### [Source data]
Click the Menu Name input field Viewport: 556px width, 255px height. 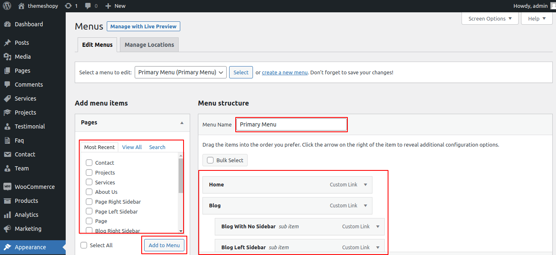tap(292, 124)
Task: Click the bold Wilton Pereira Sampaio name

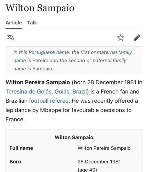Action: pyautogui.click(x=38, y=82)
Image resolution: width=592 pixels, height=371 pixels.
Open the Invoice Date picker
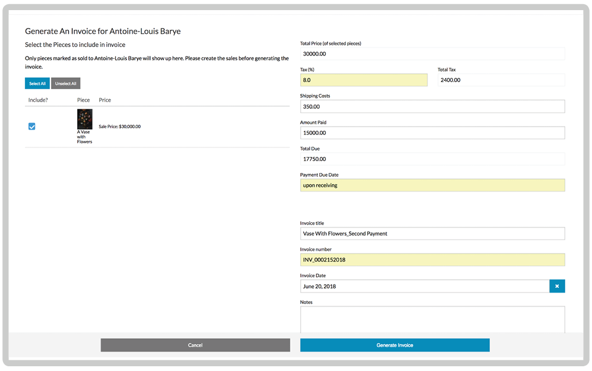pos(424,286)
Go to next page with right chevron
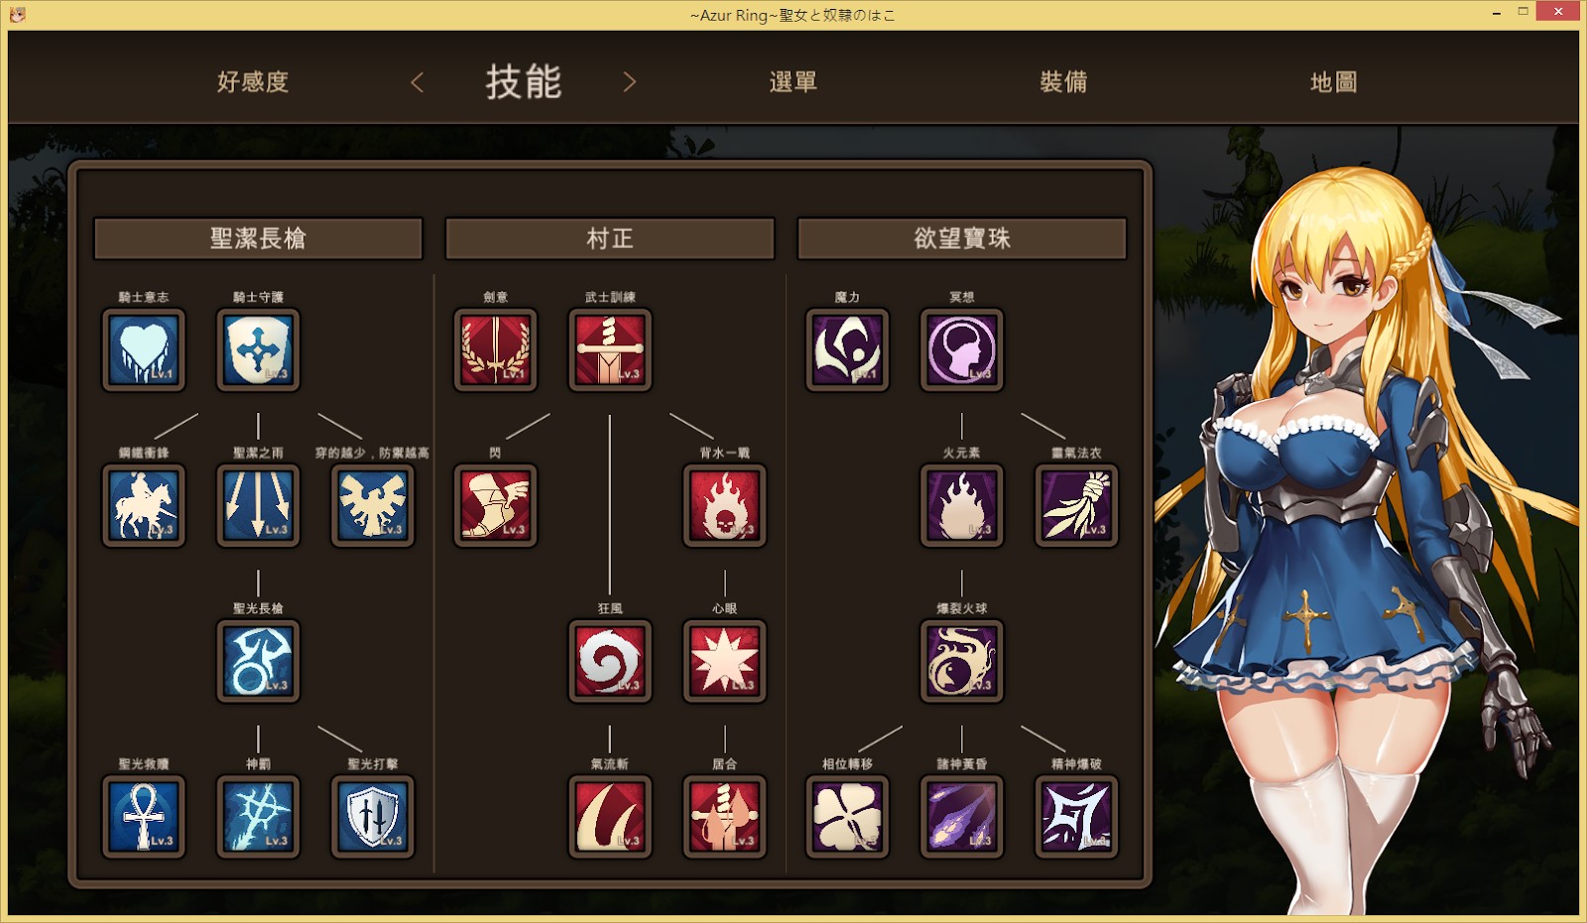 coord(629,82)
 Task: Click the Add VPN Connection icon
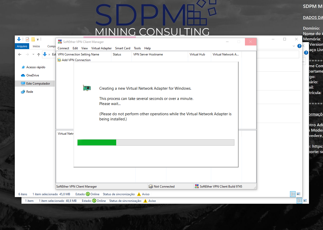pyautogui.click(x=59, y=60)
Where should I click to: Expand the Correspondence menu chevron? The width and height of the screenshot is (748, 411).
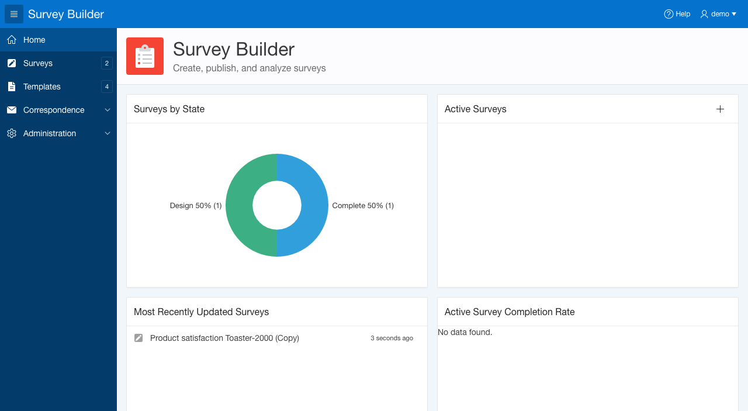108,110
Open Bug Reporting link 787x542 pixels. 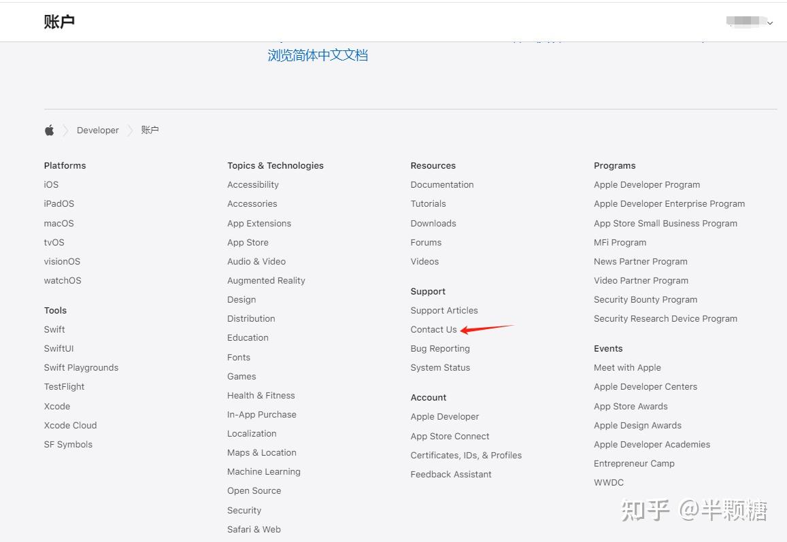click(x=439, y=349)
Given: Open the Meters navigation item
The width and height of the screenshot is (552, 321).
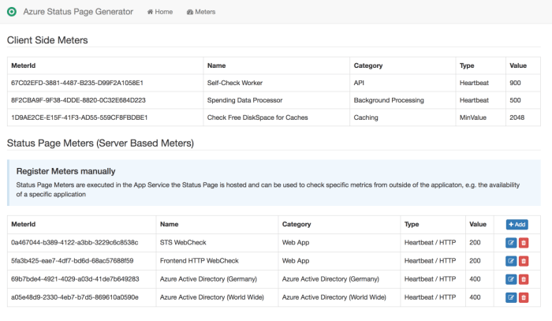Looking at the screenshot, I should point(201,12).
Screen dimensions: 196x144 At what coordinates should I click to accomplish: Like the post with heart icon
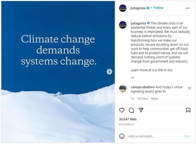click(122, 110)
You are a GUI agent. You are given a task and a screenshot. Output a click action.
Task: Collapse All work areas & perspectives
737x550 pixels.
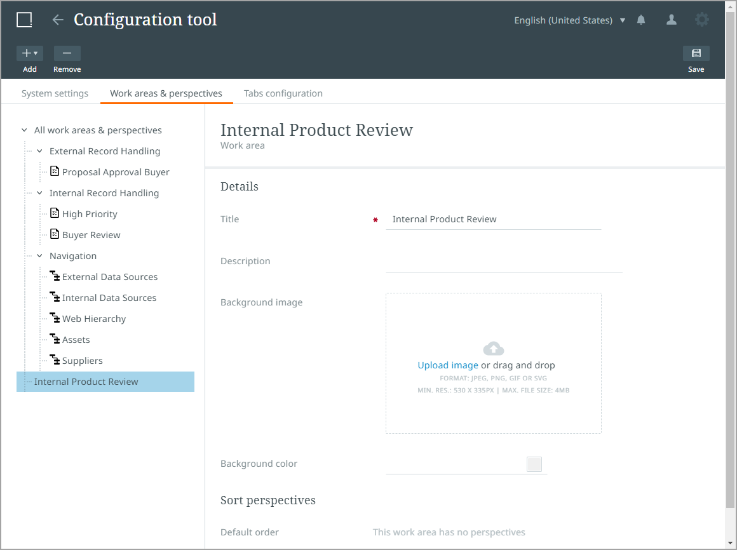click(24, 130)
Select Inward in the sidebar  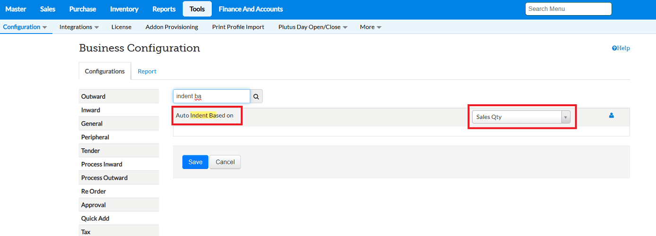coord(91,110)
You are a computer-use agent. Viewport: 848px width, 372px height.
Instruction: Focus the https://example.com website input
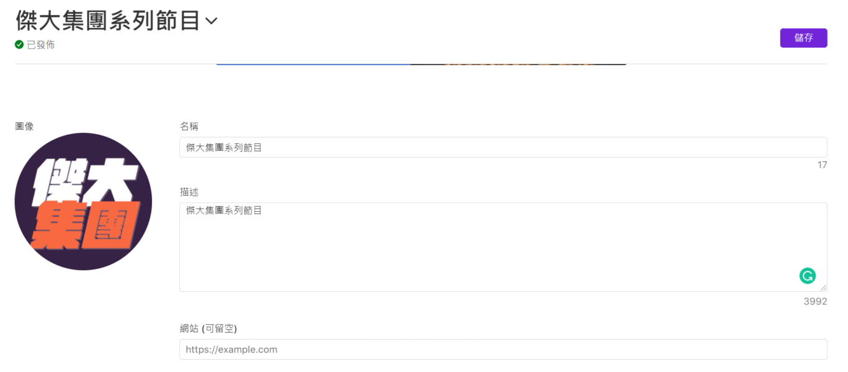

### [Your task]
Return exactly the lines from the one with "You are a computer-use" through the last line of the entries above, both ends included. No pictures may appear in the copy.

### [Completed exercise]
You are a computer-use agent. Viewport: 848px width, 372px height.
Instruction: Focus the https://example.com website input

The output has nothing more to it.